Now if only I could make him see this point easily. Sigh!

butterfliesandzebras Fri 05-Aug-16 12:31:55

I'm hoping for your sake he's just having a pre-baby panic that's temporarily making him act like a prat.

He wishes he had experienced more women before meeting you, and has concocted a nice fantasy that it's going to be possible for him to go do this and come back to family life with you.

You need to make it clear that the reality is going to be nothing like that. If he sticks his cock in anyone else he loses everything, you won't be there, not as a sexual partner, not as a friend or person he can talk to, and you certainly won't be raising your child together.

LumpySpacedPrincess Fri 05-Aug-16 12:32:02

Tell him if he wants other women he can have them, show him the door.

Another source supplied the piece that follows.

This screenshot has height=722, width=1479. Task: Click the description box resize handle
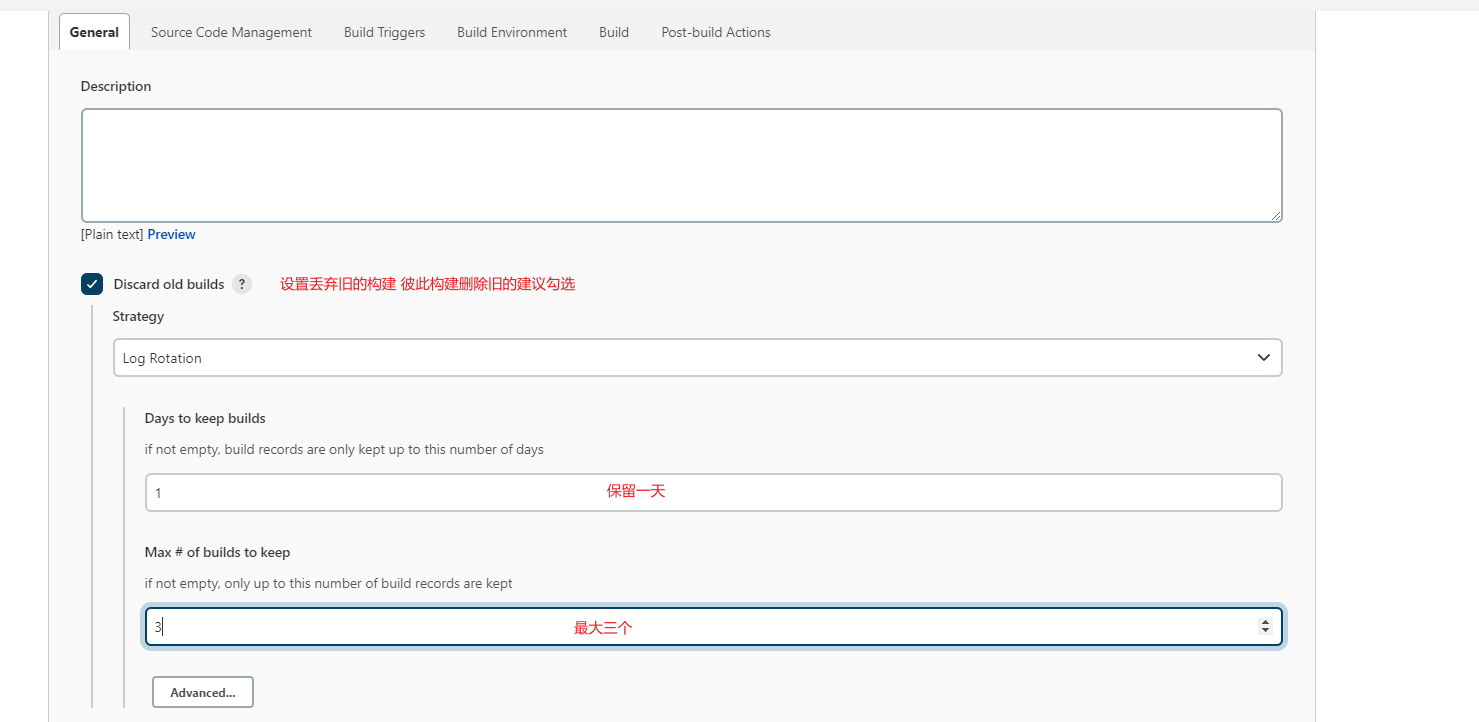point(1275,215)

Seriously, what a selfish, sulky man, pathetic. There you are carrying his child and he is sulking because he can't fuck other women. Bloody hell.

PeppermintPasty Fri 05-Aug-16 12:32:45

Of course you're not crazy or unreasonable. He is a manchild, that's your problem here.

Plenty of people have wobbles going through massive life changes. My ex was one of them, a total dick who was a bit like this, failed to put his family first. Ergo he's my ex.

You can't control this, you can only decide how to react. Your boundaries are just that-yours. Don't shift them, you are not in the wrong. I'm afraid he sounds entitled and immature. I hope he doesn't hurt you, but I think he will.